But that was my question, why does it draw internally too much current?
and what if i defined it as tristate?
When you set a port pin as an input it is tristated (not driving the line).(edited)
I did not find documentation supporting the statment that input pins in the undefined voltage region draw more current. Microchip makes many different processors. It could possbily vary from one to the other. I looked at the 16F and 18F only. Without specifing a microprocessor we can only speak about what we generaly do.
Suppose it is not true and you connect a voltage source that varies from 0 to +5 to the input.
Microchip say this about input voltage levels.
The Input Low Voltage (VIL) is the maximum voltage level that will be read as a logic ’0’.

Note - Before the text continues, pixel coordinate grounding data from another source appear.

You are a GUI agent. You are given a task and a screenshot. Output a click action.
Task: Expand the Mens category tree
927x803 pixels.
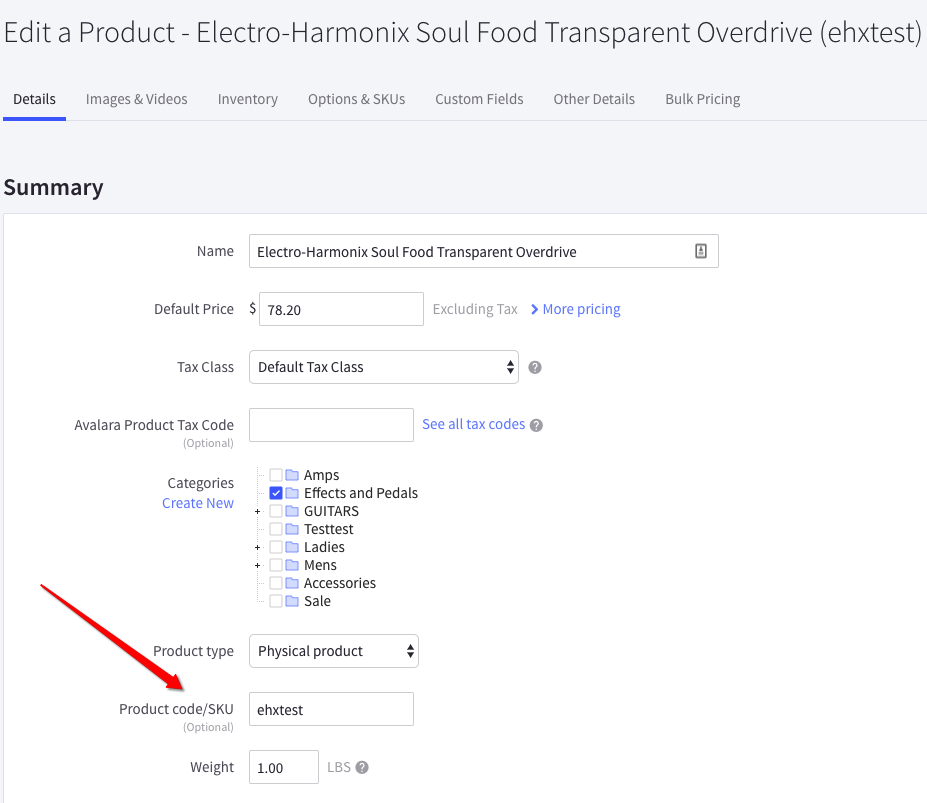(258, 566)
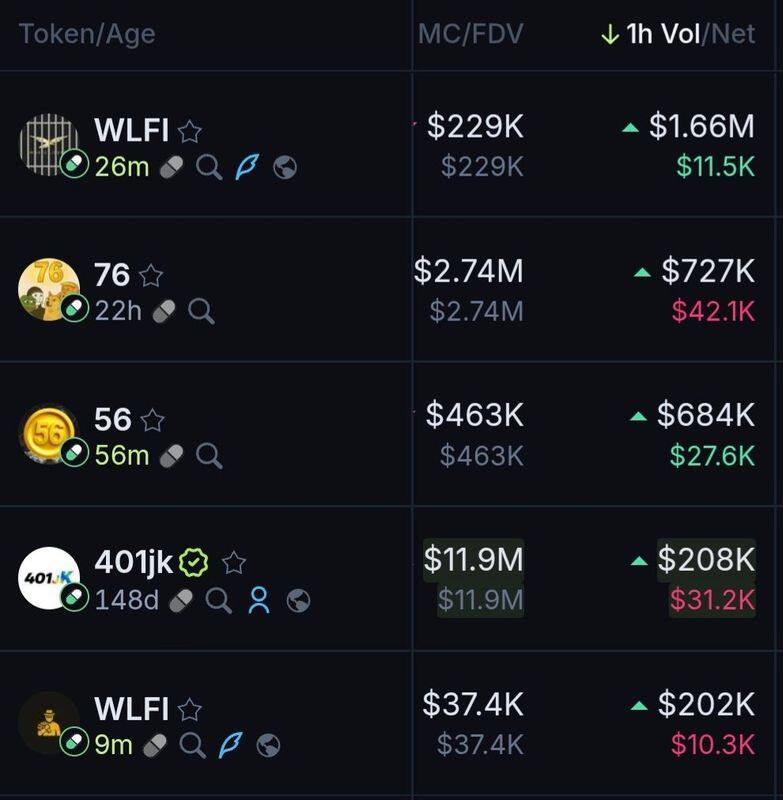The image size is (783, 800).
Task: Star the 76 token as favorite
Action: pos(151,275)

The Input High Voltage (VIH) is the minimum voltage level that will be read as a logic ’1’.
I could not find info on what the input will read if the voltage is in the undefined region between VIL and VIH. But the input is digitial, when you read the bit it must be a 1 or a 0.
A 0 may be seen between 0V and VIH.
A 1 may be seen between VIL and +5V.
The problem is that the majority of the band between 0 and +5V we do not know if it will read 0 or 1. (possibly because it is a no no). Even if there is no harm the value read on the input is meaningless, or nearly so.

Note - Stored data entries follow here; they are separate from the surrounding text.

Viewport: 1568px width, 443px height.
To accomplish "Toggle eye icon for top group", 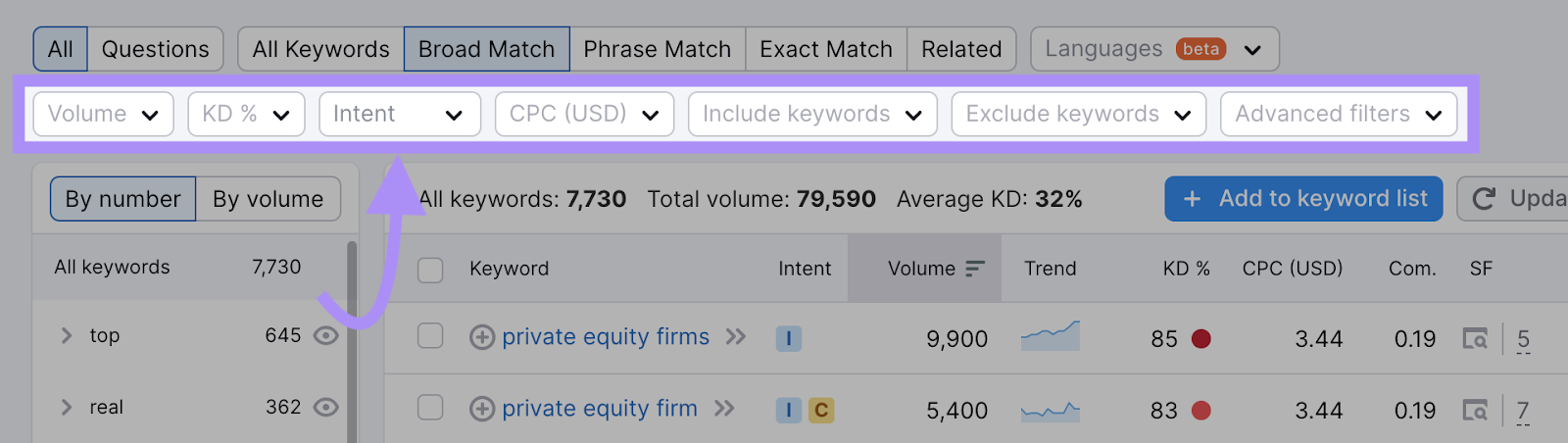I will click(x=325, y=336).
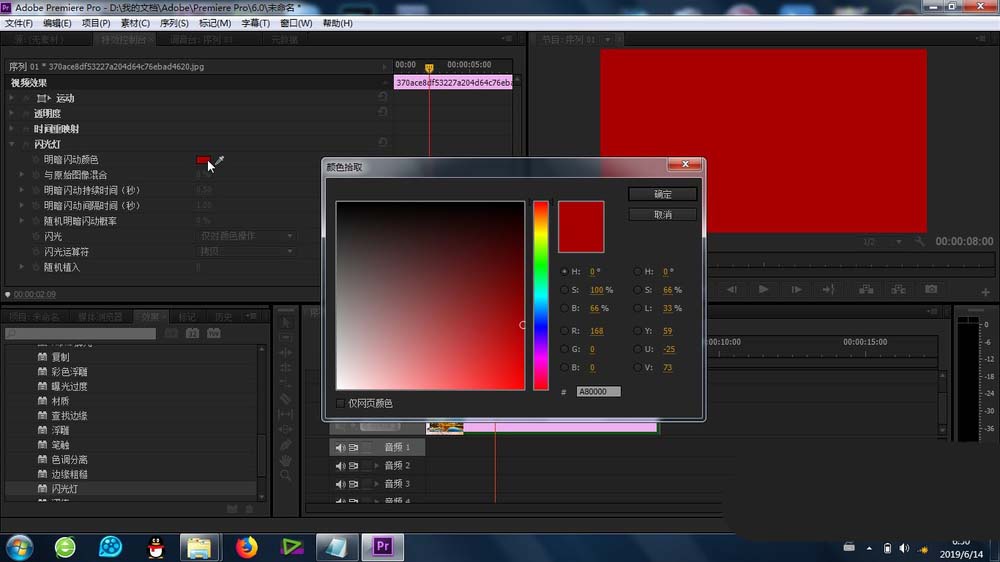Select the R radio button in color picker
Screen dimensions: 1000x562
564,330

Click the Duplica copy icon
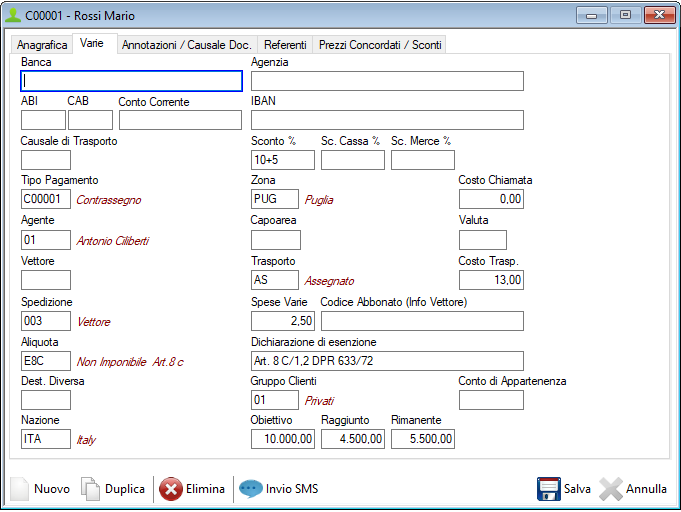click(90, 489)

Digital inputs are expected to rapidly change between hi and lo states. By definition the inputs should see voltages in the undefined region only during the rapid transitions.
By placing an analog input on a digital pin you are asking the input to
operate outside the design parameters. Perhaps it does no harm, or maybe it is like driving a car as fast as it will go for hours on end.
As I said in an earlier post. I am a digitial guy, software engineer by training. The EE's here know better then I do.